Epinephrine (adrenaline) compared to selective beta-2-agonist in adults or children with acute asthma: a systematic review and meta-analysis
Christina Baggott, Jo Hardy, Jenny Sparks, Doñah Sabbagh, Richard Beasley, Mark Weatherall, James Fingleton
Abstract
Background International asthma guidelines recommend against epinephrine (adrenaline) administration in acute asthma unless associated with anaphylaxis or angio-oedema. However, administration of intramuscular epinephrine in addition to nebulised selective β 2 -agonist is recommended for acute severe or life-threatening asthma in many prehospital guidelines. We conducted a systematic review to determine the efficacy of epinephrine in comparison to selective β 2 -agonist in acute asthma. Methods We included peer-reviewed publications of randomised controlled trials (RCTs) that enrolled children or adults in any healthcare setting and compared epinephrine by any route to selective β 2 -agonist by any route for an acute asthma exacerbation. The primary outcome was treatment failure, including hospitalisation, need for intubation or death. Results Thirty-eight of 1140 studies were included. Overall quality of evidence was low. Seventeen studies contributed data on 1299 participants to the meta-analysis. There was significant statistical heterogeneity, I 2 =56%. The pooled Peto’s OR for treatment failure with epinephrine versus selective β 2 -agonist was 0.99 (0.75 to 1.32), p=0.95. There was strong evidence that recruitment age group was associated with different estimates of the odds of treatment failure; with studies recruiting adults-only having lower odds of treatment failure with epinephrine.

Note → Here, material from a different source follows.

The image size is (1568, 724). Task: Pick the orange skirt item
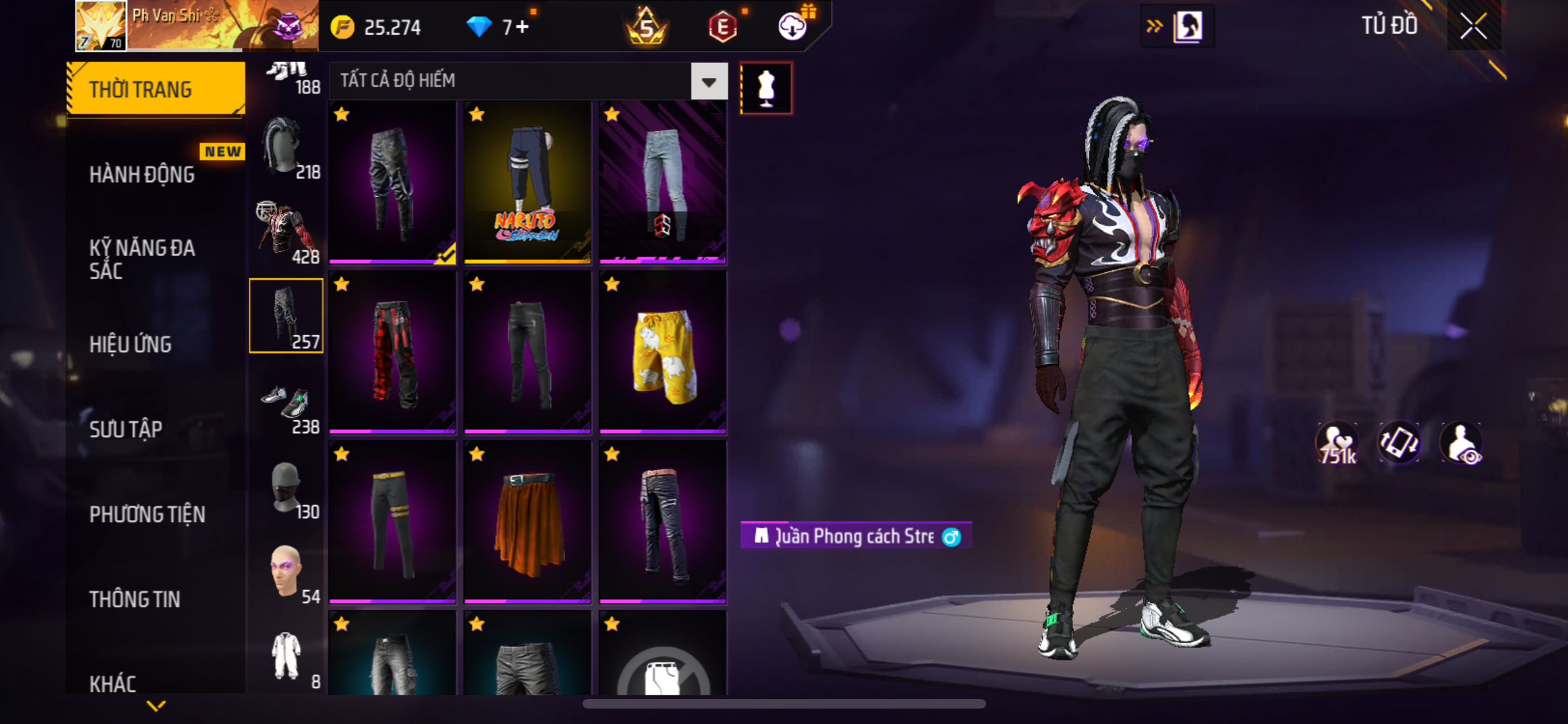pyautogui.click(x=527, y=522)
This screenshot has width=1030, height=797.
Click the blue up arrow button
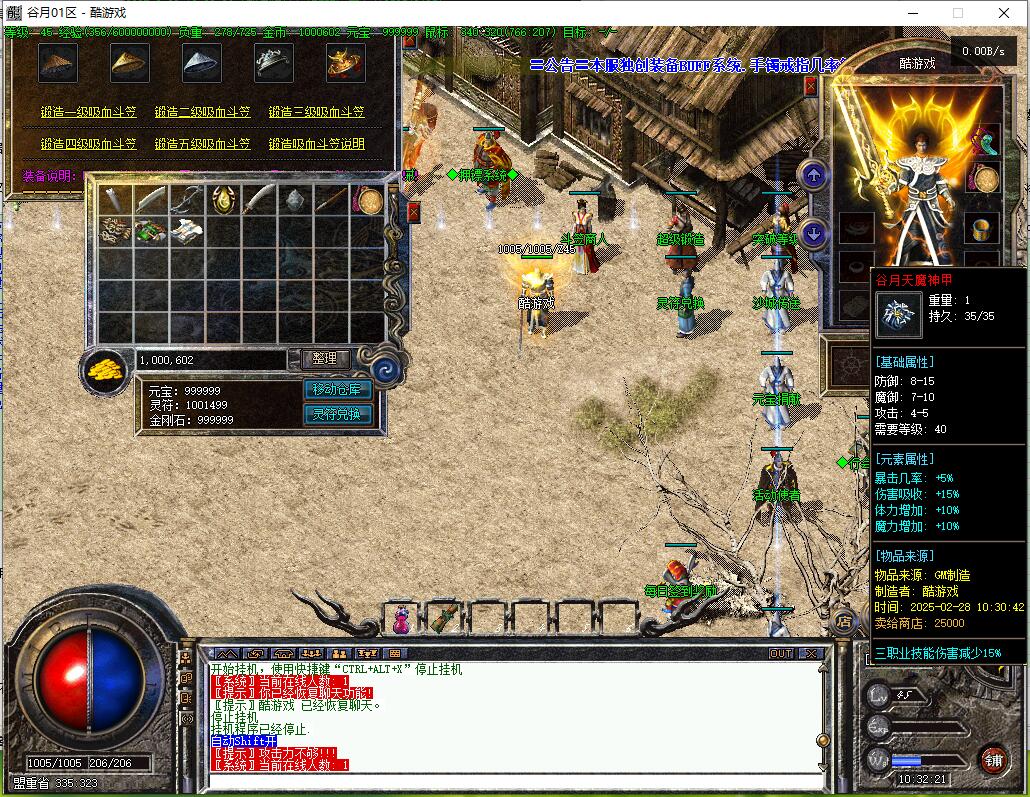tap(814, 176)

It was not possible to determine whether epinephrine in addition to selective β 2 -agonist improved outcomes. Conclusion The low-quality evidence available suggests that epinephrine and selective β 2 -agonists have similar efficacy in acute asthma. There is a need for high-quality double-blind RCTs to determine whether addition of intramuscular epinephrine to inhaled or nebulised selective β 2 -agonist improves outcome. PROSPERO registration number CRD42017079472.